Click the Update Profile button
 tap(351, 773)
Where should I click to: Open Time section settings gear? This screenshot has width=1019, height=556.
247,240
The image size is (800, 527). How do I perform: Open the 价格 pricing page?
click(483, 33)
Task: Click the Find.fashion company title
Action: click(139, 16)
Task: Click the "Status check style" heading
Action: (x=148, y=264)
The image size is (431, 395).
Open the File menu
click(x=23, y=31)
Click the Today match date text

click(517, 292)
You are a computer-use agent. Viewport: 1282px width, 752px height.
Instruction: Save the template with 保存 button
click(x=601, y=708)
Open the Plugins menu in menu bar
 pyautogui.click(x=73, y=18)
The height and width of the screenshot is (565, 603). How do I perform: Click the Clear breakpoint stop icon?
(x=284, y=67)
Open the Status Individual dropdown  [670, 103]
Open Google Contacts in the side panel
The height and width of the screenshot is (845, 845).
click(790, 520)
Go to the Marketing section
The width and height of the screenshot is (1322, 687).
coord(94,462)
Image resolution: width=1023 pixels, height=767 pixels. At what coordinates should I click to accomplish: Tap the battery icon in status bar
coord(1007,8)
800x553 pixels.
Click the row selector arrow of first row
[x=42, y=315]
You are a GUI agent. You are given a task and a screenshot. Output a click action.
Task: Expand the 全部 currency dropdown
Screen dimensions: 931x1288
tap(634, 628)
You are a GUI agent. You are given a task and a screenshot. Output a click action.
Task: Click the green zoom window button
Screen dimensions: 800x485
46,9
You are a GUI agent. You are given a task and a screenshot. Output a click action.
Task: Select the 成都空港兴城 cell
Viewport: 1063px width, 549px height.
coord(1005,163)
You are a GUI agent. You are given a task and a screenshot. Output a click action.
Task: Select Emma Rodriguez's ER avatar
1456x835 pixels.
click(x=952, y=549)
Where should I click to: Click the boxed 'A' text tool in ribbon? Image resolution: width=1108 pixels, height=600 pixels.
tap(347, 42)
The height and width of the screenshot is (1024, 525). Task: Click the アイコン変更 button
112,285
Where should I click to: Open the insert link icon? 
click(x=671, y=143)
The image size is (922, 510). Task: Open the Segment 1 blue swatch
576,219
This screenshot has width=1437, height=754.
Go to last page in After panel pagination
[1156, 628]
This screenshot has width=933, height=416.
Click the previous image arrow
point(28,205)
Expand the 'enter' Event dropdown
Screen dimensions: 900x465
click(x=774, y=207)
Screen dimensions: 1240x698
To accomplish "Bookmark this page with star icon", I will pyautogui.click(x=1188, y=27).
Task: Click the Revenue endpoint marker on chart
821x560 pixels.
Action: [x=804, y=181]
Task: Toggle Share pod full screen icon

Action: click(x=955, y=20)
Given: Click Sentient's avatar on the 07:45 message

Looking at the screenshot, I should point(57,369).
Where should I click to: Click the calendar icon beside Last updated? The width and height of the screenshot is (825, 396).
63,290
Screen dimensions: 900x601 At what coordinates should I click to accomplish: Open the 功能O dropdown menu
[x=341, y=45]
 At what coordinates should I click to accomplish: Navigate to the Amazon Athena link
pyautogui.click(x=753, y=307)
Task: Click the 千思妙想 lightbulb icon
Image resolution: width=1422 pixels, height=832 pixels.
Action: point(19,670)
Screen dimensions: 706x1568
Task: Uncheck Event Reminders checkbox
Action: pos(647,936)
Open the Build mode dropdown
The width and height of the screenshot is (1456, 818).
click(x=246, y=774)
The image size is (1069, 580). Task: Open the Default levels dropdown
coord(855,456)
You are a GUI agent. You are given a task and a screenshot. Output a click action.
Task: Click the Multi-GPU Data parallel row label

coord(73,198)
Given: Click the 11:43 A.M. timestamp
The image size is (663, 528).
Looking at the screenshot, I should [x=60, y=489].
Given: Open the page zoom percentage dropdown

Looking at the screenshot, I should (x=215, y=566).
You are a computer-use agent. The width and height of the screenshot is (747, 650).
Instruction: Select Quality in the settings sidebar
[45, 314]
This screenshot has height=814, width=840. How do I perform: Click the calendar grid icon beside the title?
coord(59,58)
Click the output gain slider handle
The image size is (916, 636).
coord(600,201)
.....
What to produce: When the word "computer" shows up in a line of the entries, report that line.

Reply to the exercise:
You are a computer-use agent. Viewport: 1282px width, 752px height.
You are a computer-use agent. The width and height of the screenshot is (747, 650).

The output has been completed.